Enhanced chilling tolerance of pomegranate fruit by edible coatings combined with malic and oxalic acid treatments
Sakineh Ehteshami, Farzin Abdollahi, Asghar Ramezanian, Abdolmajid Mirzaalian Dastjerdi and Mahsa Rahimzadeh
Scientia Horticulturae 250: 388-398. (2019)
2019
บทคัดย่อ
Chilling injury (CI) is one of the main factors in reducing pomegranate quality during cold storage. This study was conducted to evaluate the influence of polysaccharide based edible coatings in combination with organic acid treatments on CI of pomegranate cv. Rabbab-e-Neyriz during cold storage. Fruit were treated with carboxymethyl cellulose (CMC, 2% w/v) and chitosan (CH, 1.5% w/v) edible coatings alone or in combination with oxalic acid (5 mM OA and 10 mM OA) and malic acid (50 mM MA and 100 mM MA). After treatment, fruit stored at 2 °C, and 80–90% relative humidity (RH) for 120 days. Results indicated that CI decreased in treated fruit during cold storage as compared to control (non-treated fruit). Electrolyte leakage (EL) and malondialdehyde (MDA) reduced with combined treatments. Hydrogen peroxide (H2O2) was also reduced in treated fruit during storage. Total phenolic content (TPC), antioxidant activity (AA), and catalase activity (CAT) were higher in treated than control fruit during storage.
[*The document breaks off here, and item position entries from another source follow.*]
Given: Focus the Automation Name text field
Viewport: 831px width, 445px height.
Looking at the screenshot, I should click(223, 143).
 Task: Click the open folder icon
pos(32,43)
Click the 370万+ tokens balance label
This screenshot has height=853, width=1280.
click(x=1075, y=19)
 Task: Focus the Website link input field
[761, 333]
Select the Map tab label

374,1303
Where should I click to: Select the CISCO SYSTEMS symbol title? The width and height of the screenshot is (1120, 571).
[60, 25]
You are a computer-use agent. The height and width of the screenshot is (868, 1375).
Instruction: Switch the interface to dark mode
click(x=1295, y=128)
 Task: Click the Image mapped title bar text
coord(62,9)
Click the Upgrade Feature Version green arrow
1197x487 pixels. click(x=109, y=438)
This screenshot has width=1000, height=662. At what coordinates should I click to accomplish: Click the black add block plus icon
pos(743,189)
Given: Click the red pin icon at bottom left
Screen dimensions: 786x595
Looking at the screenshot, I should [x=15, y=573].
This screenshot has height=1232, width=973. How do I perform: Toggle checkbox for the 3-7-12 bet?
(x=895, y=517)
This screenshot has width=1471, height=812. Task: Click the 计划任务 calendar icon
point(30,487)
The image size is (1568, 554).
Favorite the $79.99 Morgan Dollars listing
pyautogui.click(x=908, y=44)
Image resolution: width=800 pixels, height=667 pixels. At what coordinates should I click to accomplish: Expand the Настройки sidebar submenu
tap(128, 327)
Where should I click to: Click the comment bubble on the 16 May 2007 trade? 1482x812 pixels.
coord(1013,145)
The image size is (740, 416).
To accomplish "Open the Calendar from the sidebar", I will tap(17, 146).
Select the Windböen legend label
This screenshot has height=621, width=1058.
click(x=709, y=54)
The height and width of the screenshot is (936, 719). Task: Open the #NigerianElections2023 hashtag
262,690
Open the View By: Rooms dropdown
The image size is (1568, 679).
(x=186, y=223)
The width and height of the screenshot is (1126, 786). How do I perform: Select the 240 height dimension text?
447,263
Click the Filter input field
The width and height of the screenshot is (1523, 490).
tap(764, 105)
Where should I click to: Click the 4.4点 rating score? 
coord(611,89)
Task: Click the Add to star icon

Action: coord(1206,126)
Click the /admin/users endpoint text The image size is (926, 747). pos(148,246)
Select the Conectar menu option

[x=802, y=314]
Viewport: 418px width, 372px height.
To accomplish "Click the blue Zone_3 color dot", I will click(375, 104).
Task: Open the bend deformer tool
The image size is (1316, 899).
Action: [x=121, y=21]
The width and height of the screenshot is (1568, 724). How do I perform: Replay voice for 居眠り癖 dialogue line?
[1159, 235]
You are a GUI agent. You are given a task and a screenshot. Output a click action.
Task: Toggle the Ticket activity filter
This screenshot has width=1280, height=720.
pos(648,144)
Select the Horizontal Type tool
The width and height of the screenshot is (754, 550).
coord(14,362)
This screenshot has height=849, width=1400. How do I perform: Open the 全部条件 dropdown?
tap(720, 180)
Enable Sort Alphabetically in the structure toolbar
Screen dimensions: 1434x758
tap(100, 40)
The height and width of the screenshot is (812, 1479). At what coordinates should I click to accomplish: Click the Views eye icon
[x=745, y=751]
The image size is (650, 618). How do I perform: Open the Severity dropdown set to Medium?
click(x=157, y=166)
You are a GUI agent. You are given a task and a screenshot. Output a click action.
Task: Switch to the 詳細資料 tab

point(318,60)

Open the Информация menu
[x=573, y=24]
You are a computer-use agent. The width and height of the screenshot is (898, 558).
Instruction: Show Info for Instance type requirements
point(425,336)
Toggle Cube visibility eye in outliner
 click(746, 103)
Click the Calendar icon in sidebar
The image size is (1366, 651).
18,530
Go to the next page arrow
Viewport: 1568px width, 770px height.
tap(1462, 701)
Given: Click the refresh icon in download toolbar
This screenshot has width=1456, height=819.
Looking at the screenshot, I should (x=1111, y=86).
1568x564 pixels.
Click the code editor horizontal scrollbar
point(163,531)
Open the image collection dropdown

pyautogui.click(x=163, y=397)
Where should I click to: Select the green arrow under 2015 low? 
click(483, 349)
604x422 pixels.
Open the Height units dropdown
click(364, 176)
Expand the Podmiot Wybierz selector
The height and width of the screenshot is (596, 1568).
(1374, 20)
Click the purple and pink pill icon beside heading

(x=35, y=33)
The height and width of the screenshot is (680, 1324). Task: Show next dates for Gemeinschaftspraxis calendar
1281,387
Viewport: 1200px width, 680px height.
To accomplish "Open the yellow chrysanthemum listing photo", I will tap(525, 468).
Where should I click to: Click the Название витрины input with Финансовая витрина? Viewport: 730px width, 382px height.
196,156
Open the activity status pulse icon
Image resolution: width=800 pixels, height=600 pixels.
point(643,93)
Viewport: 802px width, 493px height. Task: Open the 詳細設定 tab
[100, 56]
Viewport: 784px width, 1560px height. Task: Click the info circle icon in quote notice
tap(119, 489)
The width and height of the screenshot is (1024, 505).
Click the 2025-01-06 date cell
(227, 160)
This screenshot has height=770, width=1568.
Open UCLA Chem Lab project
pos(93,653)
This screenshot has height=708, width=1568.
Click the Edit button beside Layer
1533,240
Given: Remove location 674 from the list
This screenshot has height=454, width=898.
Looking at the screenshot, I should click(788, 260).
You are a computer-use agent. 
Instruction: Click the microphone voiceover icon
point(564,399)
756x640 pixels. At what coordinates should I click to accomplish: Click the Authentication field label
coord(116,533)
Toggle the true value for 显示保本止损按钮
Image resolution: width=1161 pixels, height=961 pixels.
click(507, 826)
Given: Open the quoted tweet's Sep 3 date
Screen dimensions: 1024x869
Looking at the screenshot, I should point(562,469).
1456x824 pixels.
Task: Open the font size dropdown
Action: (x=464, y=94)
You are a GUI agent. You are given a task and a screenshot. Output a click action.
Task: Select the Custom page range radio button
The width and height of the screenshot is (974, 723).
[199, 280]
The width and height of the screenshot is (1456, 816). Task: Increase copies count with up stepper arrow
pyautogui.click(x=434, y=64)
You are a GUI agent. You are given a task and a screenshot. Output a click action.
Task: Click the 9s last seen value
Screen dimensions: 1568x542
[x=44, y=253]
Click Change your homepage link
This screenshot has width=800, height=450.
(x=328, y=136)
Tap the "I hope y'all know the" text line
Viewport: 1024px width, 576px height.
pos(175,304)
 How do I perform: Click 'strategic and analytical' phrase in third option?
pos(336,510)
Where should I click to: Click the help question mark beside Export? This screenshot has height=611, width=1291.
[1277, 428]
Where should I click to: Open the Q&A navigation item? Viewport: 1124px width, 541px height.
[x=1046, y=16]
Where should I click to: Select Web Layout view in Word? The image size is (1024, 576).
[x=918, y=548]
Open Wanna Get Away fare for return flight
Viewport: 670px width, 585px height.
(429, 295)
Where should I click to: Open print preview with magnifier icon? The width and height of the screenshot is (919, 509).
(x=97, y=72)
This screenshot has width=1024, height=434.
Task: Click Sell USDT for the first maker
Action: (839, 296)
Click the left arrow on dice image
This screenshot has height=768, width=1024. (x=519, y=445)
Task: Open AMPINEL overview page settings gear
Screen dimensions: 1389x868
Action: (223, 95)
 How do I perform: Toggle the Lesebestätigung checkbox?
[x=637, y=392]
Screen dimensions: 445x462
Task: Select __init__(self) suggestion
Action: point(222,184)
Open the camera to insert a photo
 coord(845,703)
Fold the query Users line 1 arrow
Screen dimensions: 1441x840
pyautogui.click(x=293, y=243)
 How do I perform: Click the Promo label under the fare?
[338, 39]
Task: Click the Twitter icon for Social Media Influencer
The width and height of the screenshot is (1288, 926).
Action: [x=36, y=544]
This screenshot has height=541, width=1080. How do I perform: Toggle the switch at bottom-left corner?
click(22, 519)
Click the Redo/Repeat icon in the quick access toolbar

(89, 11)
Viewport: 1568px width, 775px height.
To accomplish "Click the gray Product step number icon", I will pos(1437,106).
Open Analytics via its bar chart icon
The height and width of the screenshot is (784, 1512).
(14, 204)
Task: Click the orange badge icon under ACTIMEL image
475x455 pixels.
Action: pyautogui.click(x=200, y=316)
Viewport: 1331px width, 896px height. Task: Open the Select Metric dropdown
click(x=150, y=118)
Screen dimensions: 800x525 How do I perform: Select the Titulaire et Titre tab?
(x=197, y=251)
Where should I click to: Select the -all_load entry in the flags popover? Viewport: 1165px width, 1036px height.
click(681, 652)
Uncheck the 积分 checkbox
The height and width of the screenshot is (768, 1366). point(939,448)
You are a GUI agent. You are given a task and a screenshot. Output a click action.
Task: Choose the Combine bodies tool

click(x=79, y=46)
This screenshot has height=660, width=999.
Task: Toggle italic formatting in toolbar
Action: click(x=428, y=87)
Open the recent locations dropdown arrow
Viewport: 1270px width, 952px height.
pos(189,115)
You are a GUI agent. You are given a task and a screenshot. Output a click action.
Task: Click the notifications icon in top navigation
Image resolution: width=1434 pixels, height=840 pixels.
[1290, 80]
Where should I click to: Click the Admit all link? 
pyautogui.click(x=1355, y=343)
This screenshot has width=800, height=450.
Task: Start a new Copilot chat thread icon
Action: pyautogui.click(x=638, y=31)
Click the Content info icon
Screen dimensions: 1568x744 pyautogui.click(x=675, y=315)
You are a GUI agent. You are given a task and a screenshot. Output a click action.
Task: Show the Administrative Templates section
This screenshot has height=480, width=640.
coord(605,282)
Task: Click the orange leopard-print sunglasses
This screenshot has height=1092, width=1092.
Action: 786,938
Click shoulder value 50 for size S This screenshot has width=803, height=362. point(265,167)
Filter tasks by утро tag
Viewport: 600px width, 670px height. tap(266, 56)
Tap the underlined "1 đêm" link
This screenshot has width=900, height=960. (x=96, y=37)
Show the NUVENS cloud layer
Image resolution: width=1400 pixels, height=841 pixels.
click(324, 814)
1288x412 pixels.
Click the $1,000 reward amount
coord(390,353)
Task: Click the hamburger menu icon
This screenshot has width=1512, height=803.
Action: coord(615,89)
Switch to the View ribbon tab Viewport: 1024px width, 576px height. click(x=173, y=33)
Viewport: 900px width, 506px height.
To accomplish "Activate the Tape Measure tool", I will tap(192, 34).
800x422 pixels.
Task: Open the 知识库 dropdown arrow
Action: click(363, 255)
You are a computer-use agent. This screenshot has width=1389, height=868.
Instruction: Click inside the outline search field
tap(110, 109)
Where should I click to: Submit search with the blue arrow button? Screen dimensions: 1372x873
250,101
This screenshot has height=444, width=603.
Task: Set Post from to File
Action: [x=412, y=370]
At the end of storage, the most TPC was found in fruit treated with CH + 50 mM MA and CH + 5 mM OA. Also, the most AA was found in fruit treated with CMC + 5 mM OA and CH + 5 mM OA. In addition, lower unsaturated/saturated fatty acids (unSFA/SFA) ratio obtained in control and fruit treated with 100 mM MA and CMC + 100 mM MA treatments. Overall, our results showed that CH combined with 5 mM OA and CH combined with 50 mM MA were the most effective treatments for ameliorating chilling injury.